Стаи витютней пролетали над нами; по дороге прохаживались степные кулики, с красным носом и красными ногами, называемые сороками по цвету их перьев; время от времени вспархивал из-под тарантаса испуганный стрепет, и поминутно выскакивали из нор своих суслики и свистели, сидя на задних лапках. На все это мы почти не обращали внимания, будучи заняты лишь мыслию о сайгаках. Часов в девять вечера мы приехали в Сухореченскую крепость и остановилась у станичного атамана. Перед его домом казаки забавлялись стрелянием в цель из длинных винтовок с крошечным калибром и с присошкой о двух остриях, приделанной к ложу.
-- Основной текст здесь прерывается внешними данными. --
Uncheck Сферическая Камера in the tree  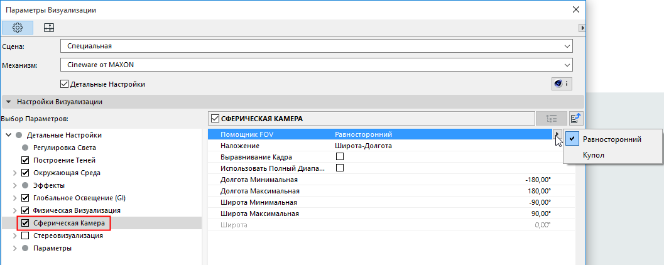tap(25, 222)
Настрелявшись с ними вдоволь и выкупавшись в Урале, мы легли на дворе на свежем сене и заснули под говор атамана, рассказывавшего нам, как его взяли в плен киргизы и как он от них убежал.
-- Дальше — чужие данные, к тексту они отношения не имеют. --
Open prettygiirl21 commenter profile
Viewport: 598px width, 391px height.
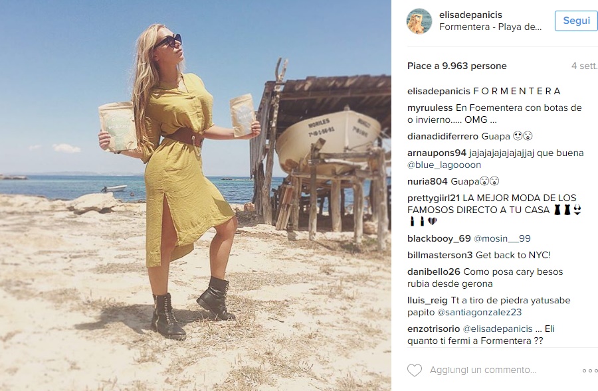(x=434, y=198)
Солнце едва начинало всходить, а тарантас наш уже ехал по берегу Урала, окруженный конвоем башкирцев. Переезд через реку был как нельзя более живописен. Крутые берега, утесы, тарантас, до половины колес погруженный в воду, прыгающие лошади, башкирцы, вооруженные луками, наши ружья и сверкающие кинжалы, все это, освещенное восходящим солнцем, составляло прекрасную и оригинальную картину. Урал в этом месте не широк, но так быстр, что нас едва не унесло течением. На другой стороне степь приняла совершенно новый вид. Дорога скоро исчезла, и мы ехали целиком по крепкой глинистой почве, едва покрытой сожженною солнцем травою. Степь рисовалась перед нами во всем своем необъятном величии, подобная слегка взволнованному морю. Тысяча разноцветных оттенков бороздили ее в разных направлениях; в иных местах стлался прозрачный пар, через другие бежали тени облаков, и все казалось в движении, хотя ничего не поражало нашего слуха, кроме стука колес и конского топота. Вдруг один башкирец остановил коня и протянул руку. Последовав глазами направлению его пальца, я увидел несколько светло-желтых точек, движущихся на горизонте: то были сайгаки. Один из нас сел на башкирскую лошадь, в надежде, что успеет как-нибудь к ним подъехать, но едва сайгаки увидели эти приготовления, как пустились бежать, несмотря, что нас разделяло несколько верст. Мы продолжали путь и вскоре стали различать кибитки, расположенные у подножия высокого и длинного утеса синего и лилового цвета, который, как я узнал после, назывался Кук-Таш, то есть синий камень, и состоял из яшмы. Тут был приготовленный для нас стан. Несколько казаков выехали к нам навстречу, и между ними хорунжий Иван Иванович, заведовавший на кочевке всеми охотами. Известия о сайгаках были самые удовлетворительные. Казаки говорили, что им нет и числа и что не помнят, когда бы их приходило на линию такое множество. Они полагали, что засухи вытеснили их из самой глубины степей и заставили искать прохлады вблизи от Урала.